ASSIGNMENT: Once you have found the line with "Given: Open quote #32c1b2e4" in the records below, retype it and every line after it to the end exactly, with no pictures and nothing more.

*** Opening of THE DATA ***

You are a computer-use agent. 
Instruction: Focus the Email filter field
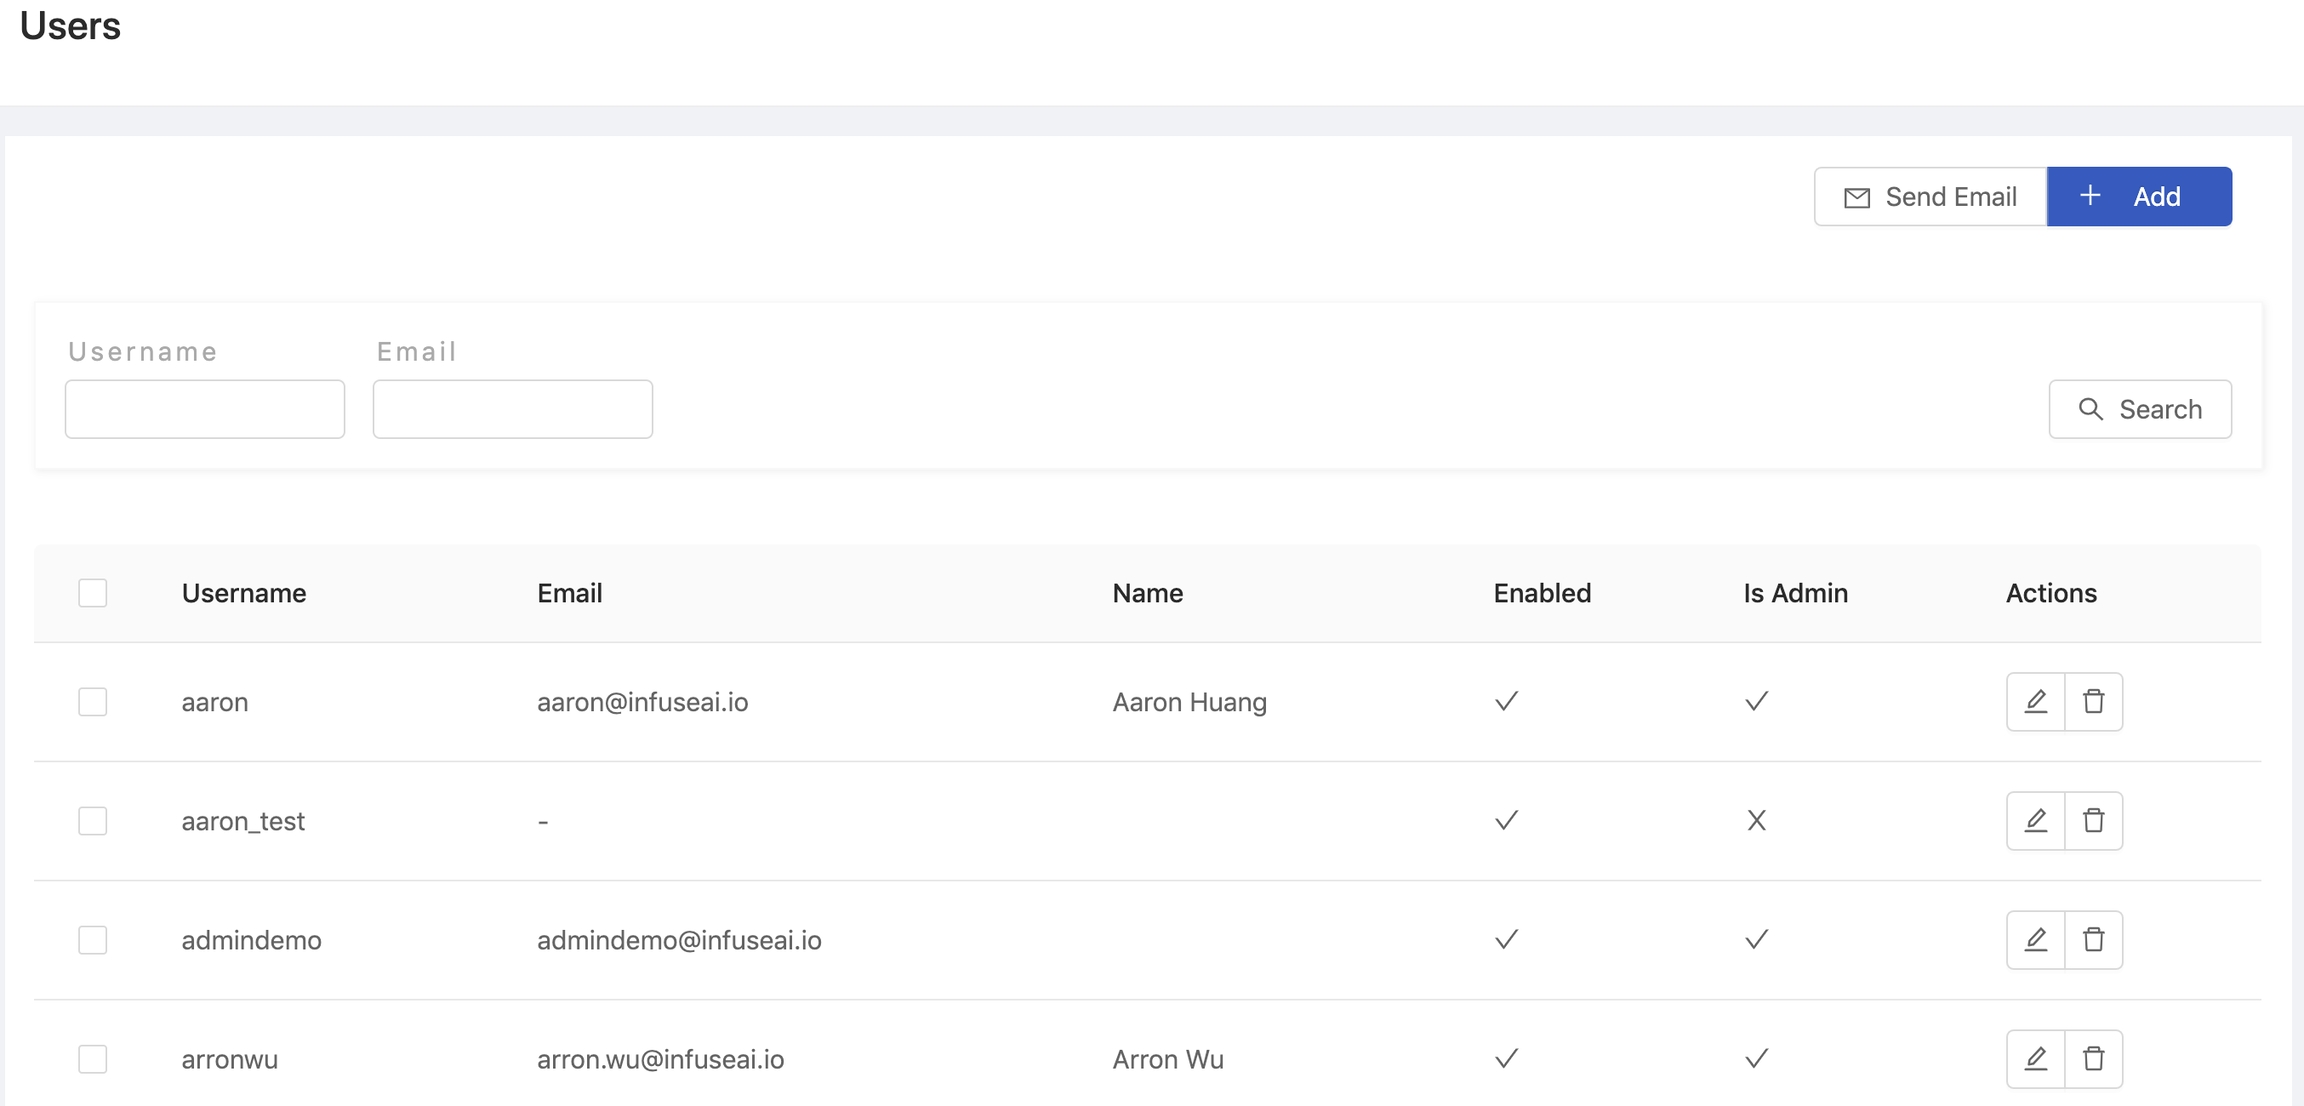pos(513,409)
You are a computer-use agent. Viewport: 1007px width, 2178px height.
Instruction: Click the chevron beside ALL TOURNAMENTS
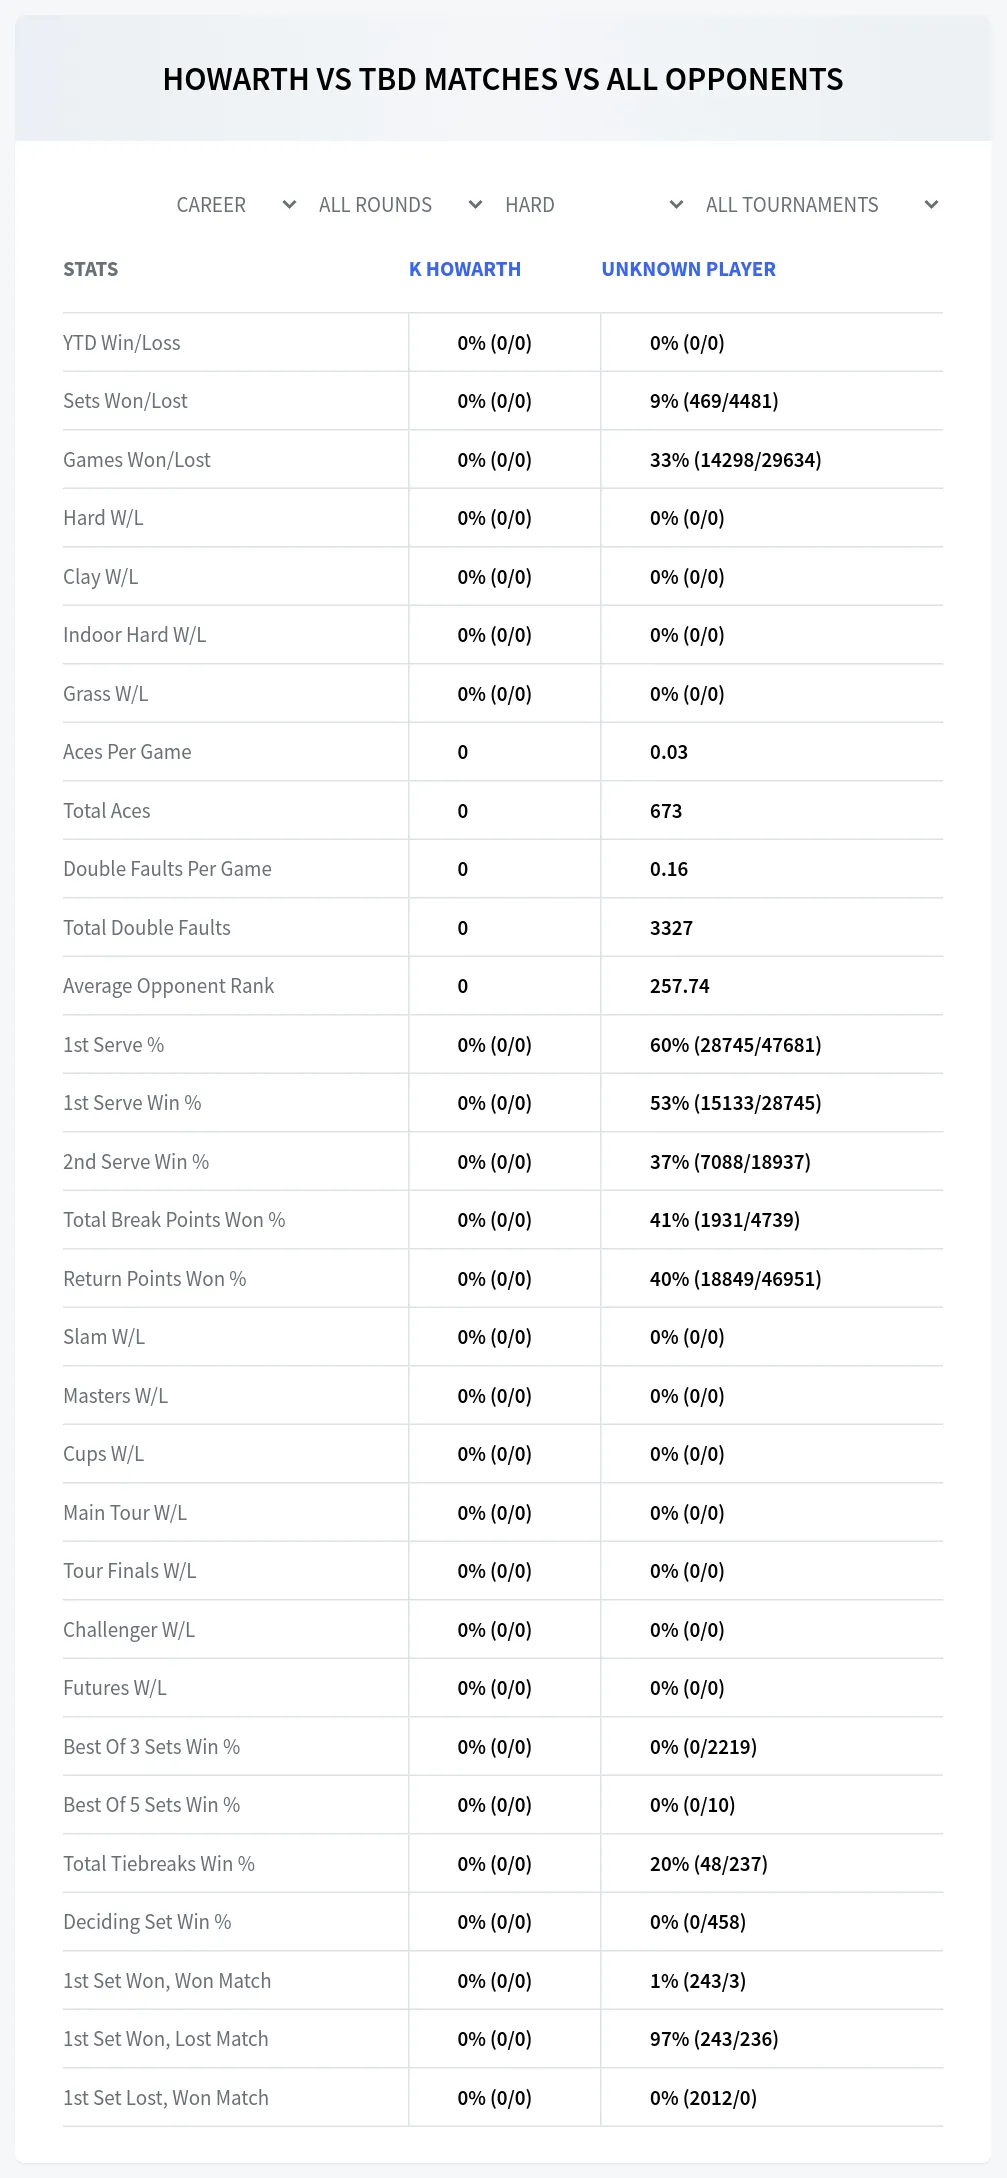(x=931, y=205)
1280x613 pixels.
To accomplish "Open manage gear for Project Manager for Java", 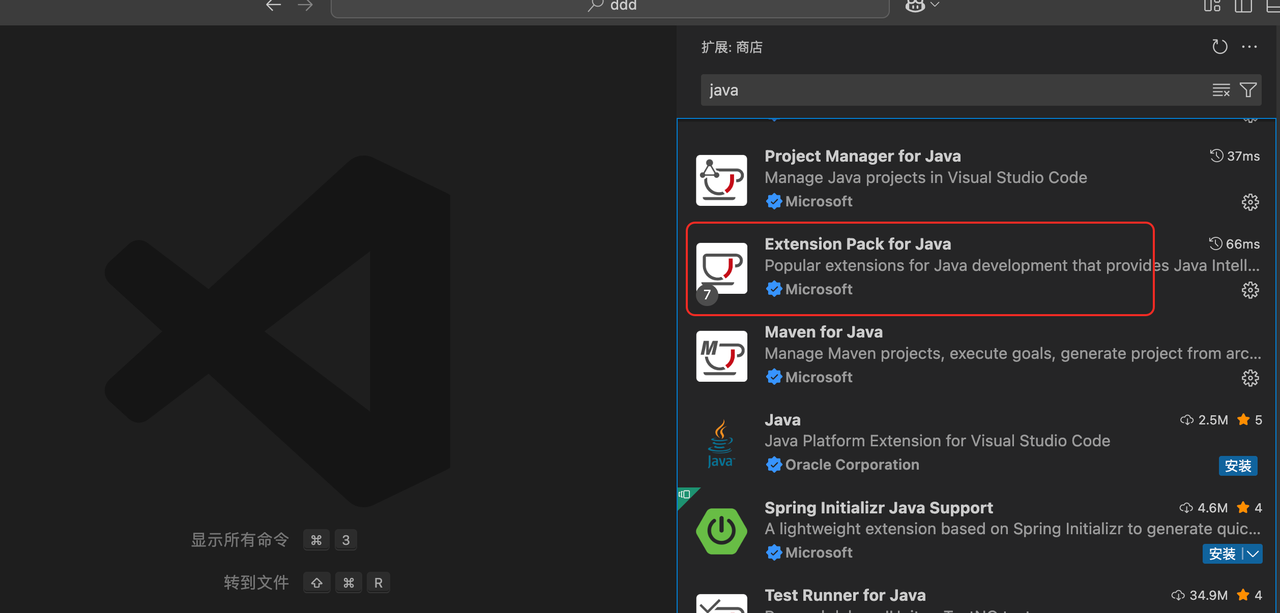I will point(1250,202).
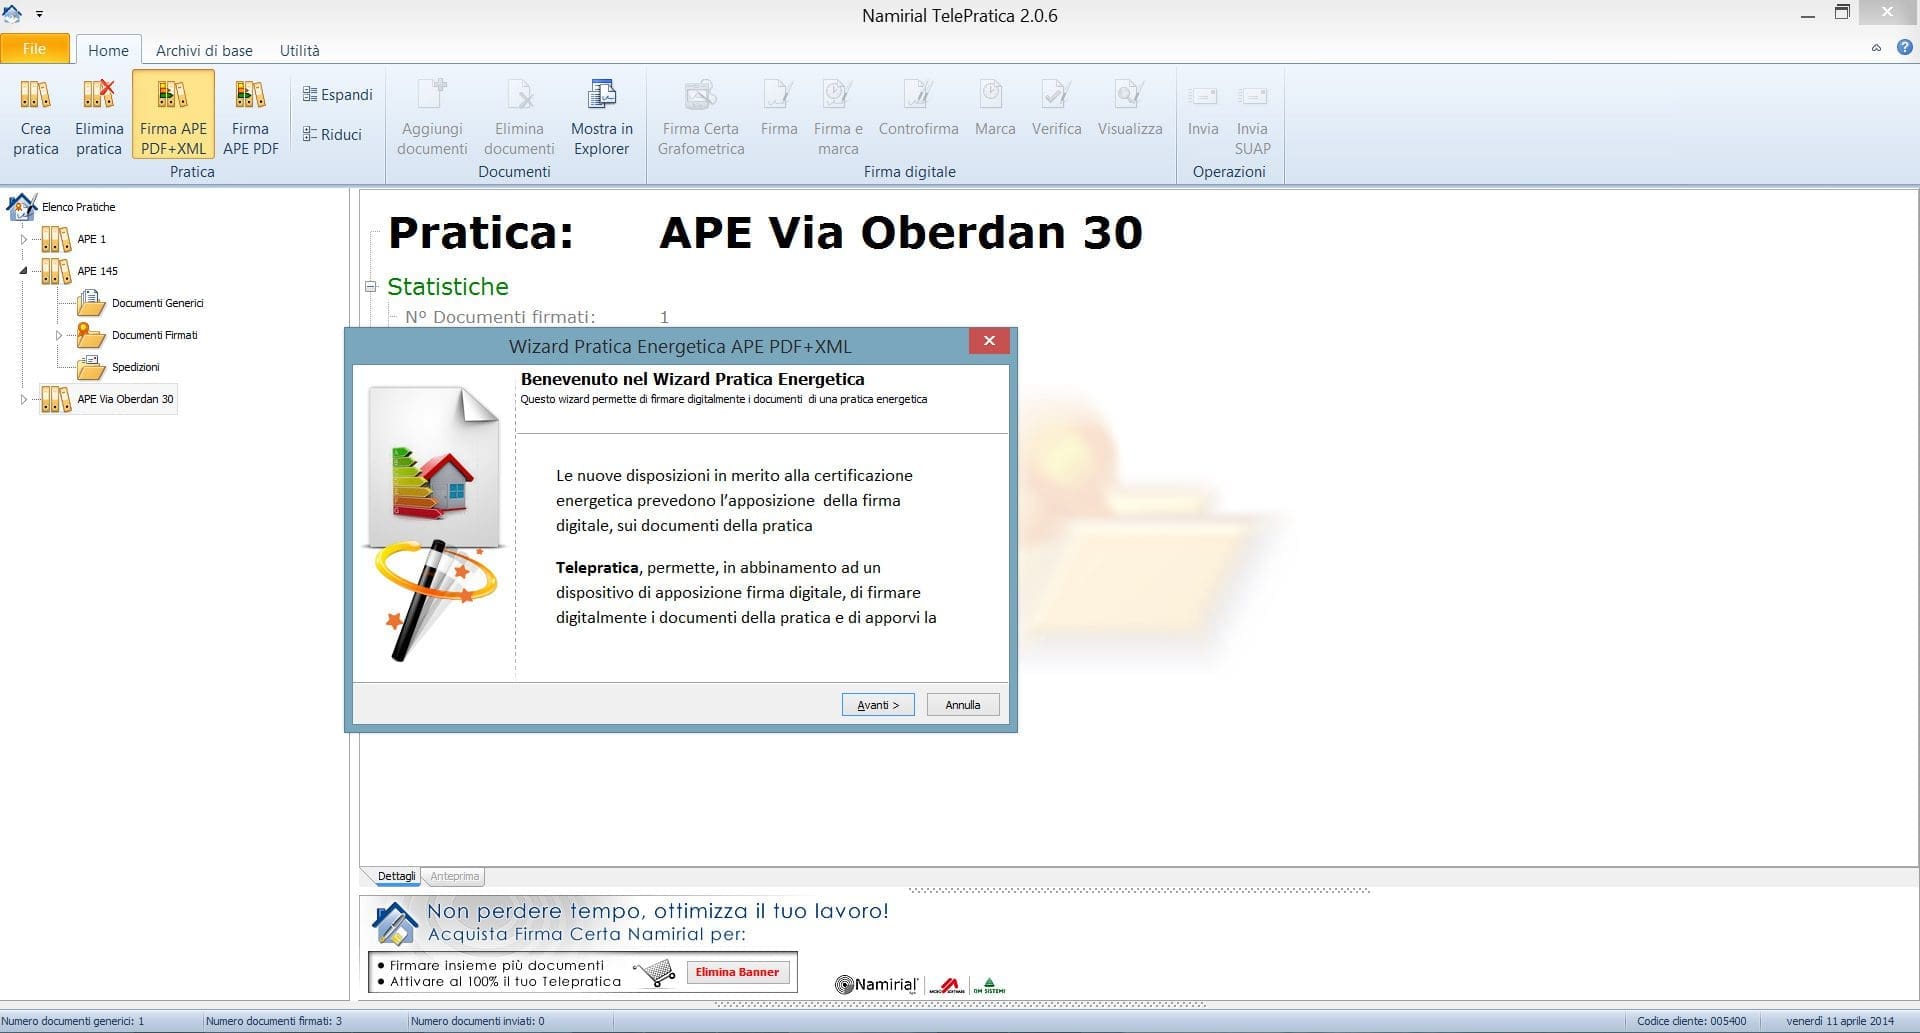
Task: Click the Firma APE PDF icon
Action: coord(250,118)
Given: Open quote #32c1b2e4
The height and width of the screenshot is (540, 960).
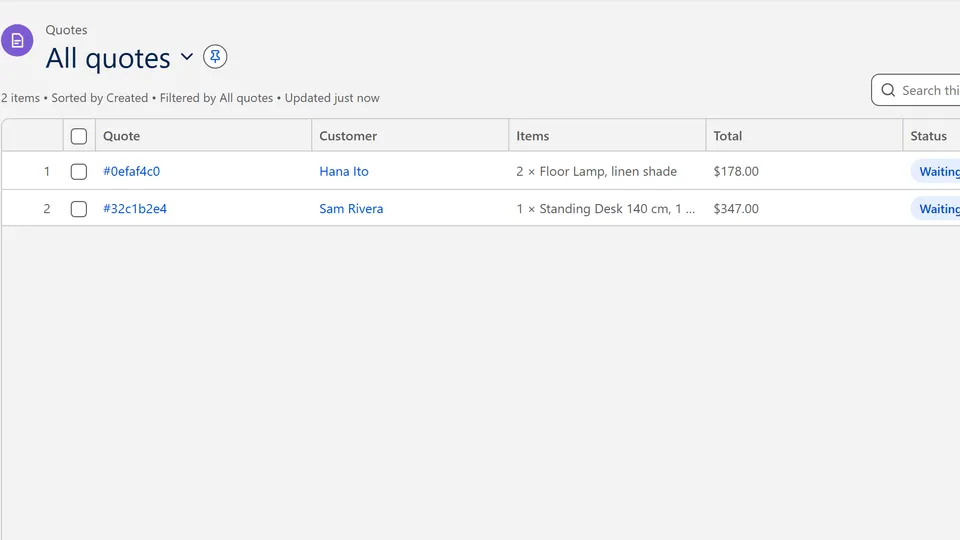Looking at the screenshot, I should point(135,209).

*** Close of THE DATA ***

EXPECTED ANSWER:
Given: Open quote #32c1b2e4
The height and width of the screenshot is (540, 960).
Looking at the screenshot, I should point(135,209).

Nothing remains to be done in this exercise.